Material for this exercise Start Marker
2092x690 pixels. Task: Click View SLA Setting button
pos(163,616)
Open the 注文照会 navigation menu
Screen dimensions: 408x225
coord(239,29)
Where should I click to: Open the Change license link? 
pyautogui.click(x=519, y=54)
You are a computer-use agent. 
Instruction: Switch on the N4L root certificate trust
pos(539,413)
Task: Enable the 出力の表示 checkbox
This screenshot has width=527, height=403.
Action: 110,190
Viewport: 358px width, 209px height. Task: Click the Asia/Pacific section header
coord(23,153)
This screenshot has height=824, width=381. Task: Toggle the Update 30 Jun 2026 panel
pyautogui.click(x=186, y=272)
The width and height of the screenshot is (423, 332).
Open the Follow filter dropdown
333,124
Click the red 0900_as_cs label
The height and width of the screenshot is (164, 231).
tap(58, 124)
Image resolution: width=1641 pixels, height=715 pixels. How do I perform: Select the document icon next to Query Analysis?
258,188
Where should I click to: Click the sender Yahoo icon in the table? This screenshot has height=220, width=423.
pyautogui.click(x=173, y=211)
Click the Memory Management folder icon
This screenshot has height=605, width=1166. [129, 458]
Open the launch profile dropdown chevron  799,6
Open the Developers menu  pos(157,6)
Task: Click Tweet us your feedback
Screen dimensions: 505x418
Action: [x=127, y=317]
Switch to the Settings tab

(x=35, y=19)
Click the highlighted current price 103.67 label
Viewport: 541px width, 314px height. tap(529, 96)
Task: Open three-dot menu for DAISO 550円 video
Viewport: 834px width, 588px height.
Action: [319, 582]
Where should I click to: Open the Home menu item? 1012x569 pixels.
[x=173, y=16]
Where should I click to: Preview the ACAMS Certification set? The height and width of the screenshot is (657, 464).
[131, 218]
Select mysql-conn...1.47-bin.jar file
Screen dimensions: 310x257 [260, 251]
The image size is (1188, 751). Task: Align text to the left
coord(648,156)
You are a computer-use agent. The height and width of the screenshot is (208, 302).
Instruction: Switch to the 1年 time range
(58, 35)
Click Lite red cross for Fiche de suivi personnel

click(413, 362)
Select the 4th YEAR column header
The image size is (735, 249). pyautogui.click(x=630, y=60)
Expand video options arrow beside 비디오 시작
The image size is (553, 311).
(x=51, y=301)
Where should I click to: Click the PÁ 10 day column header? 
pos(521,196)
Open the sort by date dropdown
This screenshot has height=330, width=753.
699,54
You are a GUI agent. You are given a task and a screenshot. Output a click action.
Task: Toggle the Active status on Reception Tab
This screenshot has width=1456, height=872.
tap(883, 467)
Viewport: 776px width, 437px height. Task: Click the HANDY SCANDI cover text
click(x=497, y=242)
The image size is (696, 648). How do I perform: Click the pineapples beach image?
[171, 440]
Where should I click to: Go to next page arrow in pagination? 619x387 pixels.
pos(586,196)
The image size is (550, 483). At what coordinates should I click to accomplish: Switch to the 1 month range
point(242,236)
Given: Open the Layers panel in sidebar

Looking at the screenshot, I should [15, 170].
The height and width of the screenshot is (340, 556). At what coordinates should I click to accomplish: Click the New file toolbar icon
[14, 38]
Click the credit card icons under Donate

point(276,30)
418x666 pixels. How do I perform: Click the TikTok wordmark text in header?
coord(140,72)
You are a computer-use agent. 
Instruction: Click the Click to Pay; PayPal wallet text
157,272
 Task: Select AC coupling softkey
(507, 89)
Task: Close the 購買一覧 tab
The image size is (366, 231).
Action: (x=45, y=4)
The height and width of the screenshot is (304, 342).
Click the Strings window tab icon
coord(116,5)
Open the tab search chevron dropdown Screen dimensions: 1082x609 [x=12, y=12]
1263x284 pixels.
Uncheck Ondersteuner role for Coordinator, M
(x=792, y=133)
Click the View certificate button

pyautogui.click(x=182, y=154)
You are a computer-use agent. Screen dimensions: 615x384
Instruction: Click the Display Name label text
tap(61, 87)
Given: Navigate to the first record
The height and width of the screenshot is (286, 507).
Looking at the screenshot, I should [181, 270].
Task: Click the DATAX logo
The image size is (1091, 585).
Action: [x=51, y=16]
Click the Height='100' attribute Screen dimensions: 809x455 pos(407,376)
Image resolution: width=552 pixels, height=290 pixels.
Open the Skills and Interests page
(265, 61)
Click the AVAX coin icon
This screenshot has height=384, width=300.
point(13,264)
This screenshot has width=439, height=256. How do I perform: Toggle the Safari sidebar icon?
Material for this exercise End Marker
> What the exercise asks
Each record above has to be repeated word for word.

> Answer space
2092x690 pixels. Task: Click View SLA Setting button
pos(163,616)
Open the 注文照会 navigation menu
Screen dimensions: 408x225
coord(239,29)
Where should I click to: Open the Change license link? 
pyautogui.click(x=519, y=54)
You are a computer-use agent. 
Instruction: Switch on the N4L root certificate trust
pos(539,413)
Task: Enable the 出力の表示 checkbox
This screenshot has width=527, height=403.
Action: 110,190
Viewport: 358px width, 209px height. Task: Click the Asia/Pacific section header
coord(23,153)
This screenshot has height=824, width=381. Task: Toggle the Update 30 Jun 2026 panel
pyautogui.click(x=186, y=272)
The width and height of the screenshot is (423, 332).
Open the Follow filter dropdown
333,124
Click the red 0900_as_cs label
The height and width of the screenshot is (164, 231).
tap(58, 124)
Image resolution: width=1641 pixels, height=715 pixels. How do I perform: Select the document icon next to Query Analysis?
258,188
Where should I click to: Click the sender Yahoo icon in the table? This screenshot has height=220, width=423.
pyautogui.click(x=173, y=211)
Click the Memory Management folder icon
This screenshot has height=605, width=1166. [129, 458]
Open the launch profile dropdown chevron  799,6
Open the Developers menu  pos(157,6)
Task: Click Tweet us your feedback
Screen dimensions: 505x418
Action: [x=127, y=317]
Switch to the Settings tab

(x=35, y=19)
Click the highlighted current price 103.67 label
Viewport: 541px width, 314px height. tap(529, 96)
Task: Open three-dot menu for DAISO 550円 video
Viewport: 834px width, 588px height.
Action: [319, 582]
Where should I click to: Open the Home menu item? 1012x569 pixels.
[x=173, y=16]
Where should I click to: Preview the ACAMS Certification set? The height and width of the screenshot is (657, 464).
[131, 218]
Select mysql-conn...1.47-bin.jar file
Screen dimensions: 310x257 [260, 251]
The image size is (1188, 751). Task: Align text to the left
coord(648,156)
You are a computer-use agent. The height and width of the screenshot is (208, 302).
Instruction: Switch to the 1年 time range
(58, 35)
Click Lite red cross for Fiche de suivi personnel

click(413, 362)
Select the 4th YEAR column header
The image size is (735, 249). pyautogui.click(x=630, y=60)
Expand video options arrow beside 비디오 시작
The image size is (553, 311).
(x=51, y=301)
Where should I click to: Click the PÁ 10 day column header? 
pos(521,196)
Open the sort by date dropdown
This screenshot has height=330, width=753.
699,54
You are a GUI agent. You are given a task and a screenshot. Output a click action.
Task: Toggle the Active status on Reception Tab
This screenshot has width=1456, height=872.
tap(883, 467)
Viewport: 776px width, 437px height. Task: Click the HANDY SCANDI cover text
click(x=497, y=242)
The image size is (696, 648). How do I perform: Click the pineapples beach image?
[171, 440]
Where should I click to: Go to next page arrow in pagination? 619x387 pixels.
pos(586,196)
The image size is (550, 483). At what coordinates should I click to accomplish: Switch to the 1 month range
point(242,236)
Given: Open the Layers panel in sidebar

Looking at the screenshot, I should [15, 170].
The height and width of the screenshot is (340, 556). At what coordinates should I click to accomplish: Click the New file toolbar icon
[14, 38]
Click the credit card icons under Donate

point(276,30)
418x666 pixels. How do I perform: Click the TikTok wordmark text in header?
coord(140,72)
You are a computer-use agent. 
Instruction: Click the Click to Pay; PayPal wallet text
157,272
 Task: Select AC coupling softkey
(507, 89)
Task: Close the 購買一覧 tab
The image size is (366, 231).
Action: (x=45, y=4)
The height and width of the screenshot is (304, 342).
Click the Strings window tab icon
coord(116,5)
Open the tab search chevron dropdown Screen dimensions: 1082x609 [x=12, y=12]
1263x284 pixels.
Uncheck Ondersteuner role for Coordinator, M
(x=792, y=133)
Click the View certificate button

pyautogui.click(x=182, y=154)
You are a computer-use agent. Screen dimensions: 615x384
Instruction: Click the Display Name label text
tap(61, 87)
Given: Navigate to the first record
The height and width of the screenshot is (286, 507).
Looking at the screenshot, I should [181, 270].
Task: Click the DATAX logo
The image size is (1091, 585).
Action: [x=51, y=16]
Click the Height='100' attribute Screen dimensions: 809x455 pos(407,376)
Image resolution: width=552 pixels, height=290 pixels.
Open the Skills and Interests page
(265, 61)
Click the AVAX coin icon
This screenshot has height=384, width=300.
point(13,264)
This screenshot has width=439, height=256. How do I perform: Toggle the Safari sidebar icon?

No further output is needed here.